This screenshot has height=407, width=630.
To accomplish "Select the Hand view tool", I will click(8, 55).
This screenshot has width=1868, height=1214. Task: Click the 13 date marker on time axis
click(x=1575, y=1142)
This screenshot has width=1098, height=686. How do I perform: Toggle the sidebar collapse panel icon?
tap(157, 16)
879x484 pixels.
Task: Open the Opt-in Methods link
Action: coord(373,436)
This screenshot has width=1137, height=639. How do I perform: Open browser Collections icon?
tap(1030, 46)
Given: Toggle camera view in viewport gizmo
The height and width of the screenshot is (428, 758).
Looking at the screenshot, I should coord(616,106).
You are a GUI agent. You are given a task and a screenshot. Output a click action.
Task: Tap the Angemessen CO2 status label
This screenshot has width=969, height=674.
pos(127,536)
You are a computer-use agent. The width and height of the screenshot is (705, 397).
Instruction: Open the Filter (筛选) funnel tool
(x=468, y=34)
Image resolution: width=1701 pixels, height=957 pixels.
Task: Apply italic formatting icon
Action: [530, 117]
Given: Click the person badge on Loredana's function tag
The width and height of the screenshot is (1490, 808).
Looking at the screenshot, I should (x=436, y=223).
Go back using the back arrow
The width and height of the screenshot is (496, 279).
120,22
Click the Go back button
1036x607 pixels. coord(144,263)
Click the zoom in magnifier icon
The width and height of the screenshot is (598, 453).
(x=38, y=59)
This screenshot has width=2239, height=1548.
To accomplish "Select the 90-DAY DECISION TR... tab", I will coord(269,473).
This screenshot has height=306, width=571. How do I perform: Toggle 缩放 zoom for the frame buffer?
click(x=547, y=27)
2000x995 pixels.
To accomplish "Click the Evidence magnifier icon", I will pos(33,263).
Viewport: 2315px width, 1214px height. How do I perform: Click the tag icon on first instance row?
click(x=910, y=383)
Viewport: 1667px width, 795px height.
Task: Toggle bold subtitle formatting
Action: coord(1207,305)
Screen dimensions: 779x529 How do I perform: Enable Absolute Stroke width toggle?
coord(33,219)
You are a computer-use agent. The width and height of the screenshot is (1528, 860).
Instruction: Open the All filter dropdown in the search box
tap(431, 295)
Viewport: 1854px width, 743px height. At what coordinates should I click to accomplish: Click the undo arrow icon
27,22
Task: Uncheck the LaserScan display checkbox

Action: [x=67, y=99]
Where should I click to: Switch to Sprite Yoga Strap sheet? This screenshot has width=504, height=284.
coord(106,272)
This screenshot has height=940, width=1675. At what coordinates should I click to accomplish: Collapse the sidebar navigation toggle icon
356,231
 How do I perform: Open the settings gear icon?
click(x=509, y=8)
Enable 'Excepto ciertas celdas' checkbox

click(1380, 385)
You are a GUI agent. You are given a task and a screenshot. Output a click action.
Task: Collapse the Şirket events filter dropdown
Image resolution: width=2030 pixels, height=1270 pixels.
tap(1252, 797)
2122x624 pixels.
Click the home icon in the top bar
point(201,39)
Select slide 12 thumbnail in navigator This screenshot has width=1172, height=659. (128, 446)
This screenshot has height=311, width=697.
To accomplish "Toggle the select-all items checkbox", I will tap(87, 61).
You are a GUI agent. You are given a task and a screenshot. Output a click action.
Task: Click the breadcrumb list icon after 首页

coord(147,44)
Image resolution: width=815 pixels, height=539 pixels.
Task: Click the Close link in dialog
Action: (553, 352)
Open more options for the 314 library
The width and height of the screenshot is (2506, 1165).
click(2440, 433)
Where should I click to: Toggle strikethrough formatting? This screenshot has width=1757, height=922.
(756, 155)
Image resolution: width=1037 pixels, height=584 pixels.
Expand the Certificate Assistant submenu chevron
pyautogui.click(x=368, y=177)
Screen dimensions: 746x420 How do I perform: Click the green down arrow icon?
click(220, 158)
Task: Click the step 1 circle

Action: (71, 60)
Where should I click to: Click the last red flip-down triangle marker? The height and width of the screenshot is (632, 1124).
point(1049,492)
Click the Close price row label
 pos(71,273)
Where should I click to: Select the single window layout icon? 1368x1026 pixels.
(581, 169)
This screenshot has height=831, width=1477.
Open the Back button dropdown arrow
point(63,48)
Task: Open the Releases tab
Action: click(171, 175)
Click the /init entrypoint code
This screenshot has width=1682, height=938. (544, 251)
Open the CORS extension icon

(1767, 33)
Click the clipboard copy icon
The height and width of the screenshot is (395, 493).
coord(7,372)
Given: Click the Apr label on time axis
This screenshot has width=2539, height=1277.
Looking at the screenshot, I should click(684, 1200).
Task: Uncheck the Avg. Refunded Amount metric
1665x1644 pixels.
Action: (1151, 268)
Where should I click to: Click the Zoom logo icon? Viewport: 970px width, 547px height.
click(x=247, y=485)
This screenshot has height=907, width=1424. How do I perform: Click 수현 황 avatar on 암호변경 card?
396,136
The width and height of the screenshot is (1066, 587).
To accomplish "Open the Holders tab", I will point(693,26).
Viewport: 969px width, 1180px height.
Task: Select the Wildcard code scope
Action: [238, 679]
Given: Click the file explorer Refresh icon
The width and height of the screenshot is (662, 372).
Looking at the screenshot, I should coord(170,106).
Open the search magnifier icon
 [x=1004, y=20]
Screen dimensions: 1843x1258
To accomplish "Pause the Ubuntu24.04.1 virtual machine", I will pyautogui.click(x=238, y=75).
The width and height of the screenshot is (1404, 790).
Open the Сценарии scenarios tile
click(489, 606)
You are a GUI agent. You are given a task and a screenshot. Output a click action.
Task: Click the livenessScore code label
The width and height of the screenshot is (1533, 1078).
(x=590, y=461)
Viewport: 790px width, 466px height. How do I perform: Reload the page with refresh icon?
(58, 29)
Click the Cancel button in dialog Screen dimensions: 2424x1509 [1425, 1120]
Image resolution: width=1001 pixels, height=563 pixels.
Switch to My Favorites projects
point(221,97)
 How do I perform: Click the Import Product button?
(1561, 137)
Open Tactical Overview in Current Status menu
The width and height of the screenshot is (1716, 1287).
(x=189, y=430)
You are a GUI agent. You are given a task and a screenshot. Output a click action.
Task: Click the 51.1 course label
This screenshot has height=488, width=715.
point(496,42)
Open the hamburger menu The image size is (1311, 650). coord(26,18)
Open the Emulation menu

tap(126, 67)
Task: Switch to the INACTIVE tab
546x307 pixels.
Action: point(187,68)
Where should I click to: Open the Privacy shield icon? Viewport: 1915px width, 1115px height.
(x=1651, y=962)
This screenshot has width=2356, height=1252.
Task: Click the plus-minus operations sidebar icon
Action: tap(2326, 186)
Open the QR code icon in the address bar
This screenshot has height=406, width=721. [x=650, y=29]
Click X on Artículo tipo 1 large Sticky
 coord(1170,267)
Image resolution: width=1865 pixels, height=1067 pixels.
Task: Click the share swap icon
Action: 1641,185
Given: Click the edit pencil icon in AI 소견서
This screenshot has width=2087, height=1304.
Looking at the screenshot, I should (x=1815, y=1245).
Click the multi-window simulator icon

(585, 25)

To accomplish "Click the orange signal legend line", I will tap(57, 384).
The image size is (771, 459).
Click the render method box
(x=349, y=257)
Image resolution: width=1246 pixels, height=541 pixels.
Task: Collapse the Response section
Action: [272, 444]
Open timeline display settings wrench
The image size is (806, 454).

■ ■ ■ ■ ■

- _TRY IT_
Make a word-for-word copy of the records.

- _SOLVED EXERCISE_
This screenshot has height=407, width=630.
To accomplish "Select the Hand view tool", I will click(8, 55).
This screenshot has width=1868, height=1214. Task: Click the 13 date marker on time axis
click(x=1575, y=1142)
This screenshot has width=1098, height=686. How do I perform: Toggle the sidebar collapse panel icon?
tap(157, 16)
879x484 pixels.
Task: Open the Opt-in Methods link
Action: coord(373,436)
This screenshot has width=1137, height=639. How do I perform: Open browser Collections icon?
tap(1030, 46)
Given: Toggle camera view in viewport gizmo
The height and width of the screenshot is (428, 758).
Looking at the screenshot, I should coord(616,106).
You are a GUI agent. You are given a task and a screenshot. Output a click action.
Task: Tap the Angemessen CO2 status label
This screenshot has width=969, height=674.
pos(127,536)
You are a computer-use agent. The width and height of the screenshot is (705, 397).
Instruction: Open the Filter (筛选) funnel tool
(x=468, y=34)
Image resolution: width=1701 pixels, height=957 pixels.
Task: Apply italic formatting icon
Action: [530, 117]
Given: Click the person badge on Loredana's function tag
The width and height of the screenshot is (1490, 808).
Looking at the screenshot, I should (x=436, y=223).
Go back using the back arrow
The width and height of the screenshot is (496, 279).
120,22
Click the Go back button
1036x607 pixels. coord(144,263)
Click the zoom in magnifier icon
The width and height of the screenshot is (598, 453).
(x=38, y=59)
This screenshot has width=2239, height=1548.
To accomplish "Select the 90-DAY DECISION TR... tab", I will coord(269,473).
This screenshot has height=306, width=571. How do I perform: Toggle 缩放 zoom for the frame buffer?
click(x=547, y=27)
2000x995 pixels.
To accomplish "Click the Evidence magnifier icon", I will pos(33,263).
Viewport: 2315px width, 1214px height. How do I perform: Click the tag icon on first instance row?
click(x=910, y=383)
Viewport: 1667px width, 795px height.
Task: Toggle bold subtitle formatting
Action: coord(1207,305)
Screen dimensions: 779x529 How do I perform: Enable Absolute Stroke width toggle?
coord(33,219)
You are a computer-use agent. The width and height of the screenshot is (1528, 860).
Instruction: Open the All filter dropdown in the search box
tap(431, 295)
Viewport: 1854px width, 743px height. At what coordinates should I click to accomplish: Click the undo arrow icon
27,22
Task: Uncheck the LaserScan display checkbox

Action: [x=67, y=99]
Where should I click to: Switch to Sprite Yoga Strap sheet? This screenshot has width=504, height=284.
coord(106,272)
This screenshot has height=940, width=1675. At what coordinates should I click to accomplish: Collapse the sidebar navigation toggle icon
356,231
 How do I perform: Open the settings gear icon?
click(x=509, y=8)
Enable 'Excepto ciertas celdas' checkbox

click(1380, 385)
You are a GUI agent. You are given a task and a screenshot. Output a click action.
Task: Collapse the Şirket events filter dropdown
Image resolution: width=2030 pixels, height=1270 pixels.
tap(1252, 797)
2122x624 pixels.
Click the home icon in the top bar
point(201,39)
Select slide 12 thumbnail in navigator This screenshot has width=1172, height=659. (128, 446)
This screenshot has height=311, width=697.
To accomplish "Toggle the select-all items checkbox", I will tap(87, 61).
You are a GUI agent. You are given a task and a screenshot. Output a click action.
Task: Click the breadcrumb list icon after 首页

coord(147,44)
Image resolution: width=815 pixels, height=539 pixels.
Task: Click the Close link in dialog
Action: (553, 352)
Open more options for the 314 library
The width and height of the screenshot is (2506, 1165).
click(2440, 433)
Where should I click to: Toggle strikethrough formatting? This screenshot has width=1757, height=922.
(756, 155)
Image resolution: width=1037 pixels, height=584 pixels.
Expand the Certificate Assistant submenu chevron
pyautogui.click(x=368, y=177)
Screen dimensions: 746x420 How do I perform: Click the green down arrow icon?
click(220, 158)
Task: Click the step 1 circle

Action: (71, 60)
Where should I click to: Click the last red flip-down triangle marker? The height and width of the screenshot is (632, 1124).
point(1049,492)
Click the Close price row label
 pos(71,273)
Where should I click to: Select the single window layout icon? 1368x1026 pixels.
(581, 169)
This screenshot has height=831, width=1477.
Open the Back button dropdown arrow
point(63,48)
Task: Open the Releases tab
Action: click(171, 175)
Click the /init entrypoint code
This screenshot has width=1682, height=938. (544, 251)
Open the CORS extension icon

(1767, 33)
Click the clipboard copy icon
The height and width of the screenshot is (395, 493).
coord(7,372)
Given: Click the Apr label on time axis
This screenshot has width=2539, height=1277.
Looking at the screenshot, I should click(684, 1200).
Task: Uncheck the Avg. Refunded Amount metric
1665x1644 pixels.
Action: (1151, 268)
Where should I click to: Click the Zoom logo icon? Viewport: 970px width, 547px height.
click(x=247, y=485)
This screenshot has height=907, width=1424. How do I perform: Click 수현 황 avatar on 암호변경 card?
396,136
The width and height of the screenshot is (1066, 587).
To accomplish "Open the Holders tab", I will point(693,26).
Viewport: 969px width, 1180px height.
Task: Select the Wildcard code scope
Action: [238, 679]
Given: Click the file explorer Refresh icon
The width and height of the screenshot is (662, 372).
Looking at the screenshot, I should coord(170,106).
Open the search magnifier icon
 [x=1004, y=20]
Screen dimensions: 1843x1258
To accomplish "Pause the Ubuntu24.04.1 virtual machine", I will pyautogui.click(x=238, y=75).
The width and height of the screenshot is (1404, 790).
Open the Сценарии scenarios tile
click(489, 606)
You are a GUI agent. You are given a task and a screenshot. Output a click action.
Task: Click the livenessScore code label
The width and height of the screenshot is (1533, 1078).
(x=590, y=461)
Viewport: 790px width, 466px height. How do I perform: Reload the page with refresh icon?
(58, 29)
Click the Cancel button in dialog Screen dimensions: 2424x1509 [1425, 1120]
Image resolution: width=1001 pixels, height=563 pixels.
Switch to My Favorites projects
point(221,97)
 How do I perform: Click the Import Product button?
(1561, 137)
Open Tactical Overview in Current Status menu
The width and height of the screenshot is (1716, 1287).
(x=189, y=430)
You are a GUI agent. You are given a task and a screenshot. Output a click action.
Task: Click the 51.1 course label
This screenshot has height=488, width=715.
point(496,42)
Open the hamburger menu The image size is (1311, 650). coord(26,18)
Open the Emulation menu

tap(126, 67)
Task: Switch to the INACTIVE tab
546x307 pixels.
Action: point(187,68)
Where should I click to: Open the Privacy shield icon? Viewport: 1915px width, 1115px height.
(x=1651, y=962)
This screenshot has width=2356, height=1252.
Task: Click the plus-minus operations sidebar icon
Action: tap(2326, 186)
Open the QR code icon in the address bar
This screenshot has height=406, width=721. [x=650, y=29]
Click X on Artículo tipo 1 large Sticky
 coord(1170,267)
Image resolution: width=1865 pixels, height=1067 pixels.
Task: Click the share swap icon
Action: 1641,185
Given: Click the edit pencil icon in AI 소견서
This screenshot has width=2087, height=1304.
Looking at the screenshot, I should (x=1815, y=1245).
Click the multi-window simulator icon

(585, 25)

To accomplish "Click the orange signal legend line", I will tap(57, 384).
The image size is (771, 459).
Click the render method box
(x=349, y=257)
Image resolution: width=1246 pixels, height=541 pixels.
Task: Collapse the Response section
Action: [272, 444]
Open timeline display settings wrench
The image size is (806, 454).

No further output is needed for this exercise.